The rest of the book is divided equally between Essun and Nassun on their journeys. They have contradictory goals, they’ve both grown extremely powerful, and of course, they are both suffering in their own ways. It’s up to one of them to decide the fate of the world, and it’s unclear who will have her way until the very end.
There is actually some hope in the ending. It is tragic (the author makes sure that any possible outcome would be tragic in one way or another), but there is love and maybe a chance for a change there. I’m skeptical about how this change is supposed to happen, but who knows.
I also hoped to learn more about the guardians. I guessed from the chapters about the past how they came to be, but it was never said directly, and I’m not sure I’m right.

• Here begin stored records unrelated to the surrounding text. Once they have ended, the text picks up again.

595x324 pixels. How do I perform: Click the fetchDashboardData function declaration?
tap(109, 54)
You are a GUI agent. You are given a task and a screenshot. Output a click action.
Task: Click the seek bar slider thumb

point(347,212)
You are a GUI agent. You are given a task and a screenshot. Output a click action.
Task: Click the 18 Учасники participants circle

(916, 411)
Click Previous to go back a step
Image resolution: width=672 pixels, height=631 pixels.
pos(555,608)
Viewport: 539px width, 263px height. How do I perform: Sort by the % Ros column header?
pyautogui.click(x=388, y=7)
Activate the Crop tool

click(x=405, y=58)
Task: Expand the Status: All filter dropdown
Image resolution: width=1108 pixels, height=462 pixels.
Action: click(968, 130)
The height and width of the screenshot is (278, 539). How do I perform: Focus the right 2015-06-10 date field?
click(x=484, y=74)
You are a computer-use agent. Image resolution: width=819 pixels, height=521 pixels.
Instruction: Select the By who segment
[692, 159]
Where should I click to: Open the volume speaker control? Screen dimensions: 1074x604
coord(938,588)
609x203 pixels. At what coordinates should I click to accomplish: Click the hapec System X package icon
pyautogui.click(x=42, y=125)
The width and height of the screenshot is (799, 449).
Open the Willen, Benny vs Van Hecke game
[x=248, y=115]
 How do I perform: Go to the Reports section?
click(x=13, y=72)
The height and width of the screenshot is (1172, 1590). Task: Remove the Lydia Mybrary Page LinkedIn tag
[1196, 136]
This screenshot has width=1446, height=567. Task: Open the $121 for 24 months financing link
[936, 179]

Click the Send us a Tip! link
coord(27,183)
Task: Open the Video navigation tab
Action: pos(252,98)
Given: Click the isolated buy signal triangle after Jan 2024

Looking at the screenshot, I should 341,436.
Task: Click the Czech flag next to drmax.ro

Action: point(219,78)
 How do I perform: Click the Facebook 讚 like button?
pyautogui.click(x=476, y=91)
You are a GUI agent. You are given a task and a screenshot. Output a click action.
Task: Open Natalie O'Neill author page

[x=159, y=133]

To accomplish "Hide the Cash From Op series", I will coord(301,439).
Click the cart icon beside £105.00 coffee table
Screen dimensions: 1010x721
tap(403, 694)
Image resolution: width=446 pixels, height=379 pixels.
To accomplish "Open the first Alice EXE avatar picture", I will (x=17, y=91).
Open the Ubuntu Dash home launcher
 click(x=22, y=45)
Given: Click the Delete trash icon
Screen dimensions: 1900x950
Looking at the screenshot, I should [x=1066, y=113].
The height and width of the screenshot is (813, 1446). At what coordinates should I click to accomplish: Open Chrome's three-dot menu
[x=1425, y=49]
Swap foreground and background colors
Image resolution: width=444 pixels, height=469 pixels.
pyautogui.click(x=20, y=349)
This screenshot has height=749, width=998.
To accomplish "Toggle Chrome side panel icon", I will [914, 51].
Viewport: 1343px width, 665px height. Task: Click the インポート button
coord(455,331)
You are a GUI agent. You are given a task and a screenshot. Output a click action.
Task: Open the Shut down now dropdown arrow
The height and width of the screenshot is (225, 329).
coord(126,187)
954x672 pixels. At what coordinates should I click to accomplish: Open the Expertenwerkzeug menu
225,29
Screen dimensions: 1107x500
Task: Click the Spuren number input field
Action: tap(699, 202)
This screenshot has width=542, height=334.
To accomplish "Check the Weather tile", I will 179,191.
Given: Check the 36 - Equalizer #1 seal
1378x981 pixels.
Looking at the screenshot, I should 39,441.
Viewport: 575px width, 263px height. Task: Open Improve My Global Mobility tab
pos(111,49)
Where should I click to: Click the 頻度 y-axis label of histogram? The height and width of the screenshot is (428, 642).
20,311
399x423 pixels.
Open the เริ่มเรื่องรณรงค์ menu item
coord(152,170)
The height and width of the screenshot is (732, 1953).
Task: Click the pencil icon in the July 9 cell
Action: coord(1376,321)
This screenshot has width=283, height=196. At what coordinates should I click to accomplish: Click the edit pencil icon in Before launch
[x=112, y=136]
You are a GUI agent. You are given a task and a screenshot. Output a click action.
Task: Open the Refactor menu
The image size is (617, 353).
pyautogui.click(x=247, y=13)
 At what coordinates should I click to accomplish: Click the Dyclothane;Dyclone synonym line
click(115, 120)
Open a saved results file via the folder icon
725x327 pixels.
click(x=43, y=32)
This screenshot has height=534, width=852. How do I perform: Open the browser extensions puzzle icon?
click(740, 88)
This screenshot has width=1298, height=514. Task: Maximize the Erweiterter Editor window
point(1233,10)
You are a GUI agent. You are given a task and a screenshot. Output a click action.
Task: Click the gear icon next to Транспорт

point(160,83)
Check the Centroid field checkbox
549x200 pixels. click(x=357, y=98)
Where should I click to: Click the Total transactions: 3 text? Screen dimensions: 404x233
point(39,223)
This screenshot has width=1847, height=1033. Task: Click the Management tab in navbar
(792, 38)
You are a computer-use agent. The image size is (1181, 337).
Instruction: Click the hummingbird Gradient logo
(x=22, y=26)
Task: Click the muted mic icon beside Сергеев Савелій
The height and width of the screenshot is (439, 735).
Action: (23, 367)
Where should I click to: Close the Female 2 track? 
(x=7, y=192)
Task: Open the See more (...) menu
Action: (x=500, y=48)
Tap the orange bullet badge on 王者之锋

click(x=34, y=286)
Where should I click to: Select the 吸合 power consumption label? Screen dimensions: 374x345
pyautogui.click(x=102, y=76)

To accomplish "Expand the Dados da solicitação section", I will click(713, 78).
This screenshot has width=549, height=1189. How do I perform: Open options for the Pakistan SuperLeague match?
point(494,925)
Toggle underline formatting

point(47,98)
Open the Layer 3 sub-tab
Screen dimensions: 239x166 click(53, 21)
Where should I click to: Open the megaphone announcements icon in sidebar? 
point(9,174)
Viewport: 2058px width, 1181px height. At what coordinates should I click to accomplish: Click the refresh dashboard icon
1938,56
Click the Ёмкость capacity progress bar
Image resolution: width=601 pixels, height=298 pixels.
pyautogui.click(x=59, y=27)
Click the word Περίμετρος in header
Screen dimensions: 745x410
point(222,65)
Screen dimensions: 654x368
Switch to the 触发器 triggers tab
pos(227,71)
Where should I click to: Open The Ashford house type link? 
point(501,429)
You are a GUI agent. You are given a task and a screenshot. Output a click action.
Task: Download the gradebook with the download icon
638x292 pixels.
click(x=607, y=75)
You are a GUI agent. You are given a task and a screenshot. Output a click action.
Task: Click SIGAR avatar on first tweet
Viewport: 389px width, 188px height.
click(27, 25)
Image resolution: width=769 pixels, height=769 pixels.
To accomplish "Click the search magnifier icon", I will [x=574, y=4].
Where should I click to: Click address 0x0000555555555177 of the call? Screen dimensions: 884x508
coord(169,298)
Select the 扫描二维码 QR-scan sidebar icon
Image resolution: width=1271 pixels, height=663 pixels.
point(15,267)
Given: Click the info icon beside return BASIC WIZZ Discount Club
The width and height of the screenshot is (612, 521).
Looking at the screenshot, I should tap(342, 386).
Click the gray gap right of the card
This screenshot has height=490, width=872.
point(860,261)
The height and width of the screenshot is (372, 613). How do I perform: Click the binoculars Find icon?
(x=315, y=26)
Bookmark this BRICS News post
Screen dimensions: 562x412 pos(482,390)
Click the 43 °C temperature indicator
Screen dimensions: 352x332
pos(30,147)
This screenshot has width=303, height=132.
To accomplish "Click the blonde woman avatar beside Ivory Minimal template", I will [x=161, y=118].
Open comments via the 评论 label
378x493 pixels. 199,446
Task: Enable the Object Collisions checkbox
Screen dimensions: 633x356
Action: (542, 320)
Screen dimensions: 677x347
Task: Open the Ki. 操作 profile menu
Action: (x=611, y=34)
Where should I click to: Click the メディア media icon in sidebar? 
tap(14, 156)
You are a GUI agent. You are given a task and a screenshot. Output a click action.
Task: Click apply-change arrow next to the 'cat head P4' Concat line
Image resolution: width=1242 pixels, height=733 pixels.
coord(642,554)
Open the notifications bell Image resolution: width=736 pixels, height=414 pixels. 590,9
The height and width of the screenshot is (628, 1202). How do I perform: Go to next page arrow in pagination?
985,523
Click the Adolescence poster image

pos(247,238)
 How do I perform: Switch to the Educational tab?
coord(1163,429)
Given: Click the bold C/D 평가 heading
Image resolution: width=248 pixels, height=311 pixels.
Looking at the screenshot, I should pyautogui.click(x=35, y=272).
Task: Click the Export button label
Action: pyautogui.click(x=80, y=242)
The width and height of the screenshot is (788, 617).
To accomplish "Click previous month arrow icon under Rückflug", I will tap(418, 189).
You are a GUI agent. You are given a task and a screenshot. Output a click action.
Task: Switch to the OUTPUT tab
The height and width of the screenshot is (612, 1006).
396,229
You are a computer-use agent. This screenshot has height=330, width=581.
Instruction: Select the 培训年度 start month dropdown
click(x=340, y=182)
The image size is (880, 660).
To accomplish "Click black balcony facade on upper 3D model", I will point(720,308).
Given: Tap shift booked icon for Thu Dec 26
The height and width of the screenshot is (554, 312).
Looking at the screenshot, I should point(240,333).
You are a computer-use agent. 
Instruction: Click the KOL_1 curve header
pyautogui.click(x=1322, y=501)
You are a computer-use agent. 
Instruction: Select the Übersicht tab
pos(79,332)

All in all, I enjoyed the book, and it was a page-turner like The Fifth Season.
The originality of the whole trilogy is just outstanding. I admire N.K. Jemisin’s creativity. It’s writers like her who redefine genres and inspire others to follow in their steps. The mix of dystopia, fantasy with creatures you’ve never seen before, sci-fi / biopunk is like nothing I’ve ever read.
It’s also really impressive how N.K. Jemisin manages to raise all these real issues (I’ve mentioned them before: oppression, being rejected for who you are by the society and your own family, etc.), also throwing in the relationship between humans and the planet without mentioning anything that would remind you of this world. She just makes you see what it’s like in an absolutely fictional setting and lets you draw your own conclusions. All that, together with the characters’ constant private struggles made it a really intense trilogy that caused what I now know is called ‘book hangover’. Even though it’s one of my favorite works of fiction, I was a bit relieved when it ended because everyone just suffered too much and deserved a break. I will definitely read other N.K. Jemisin’s books, but I need time to recover first.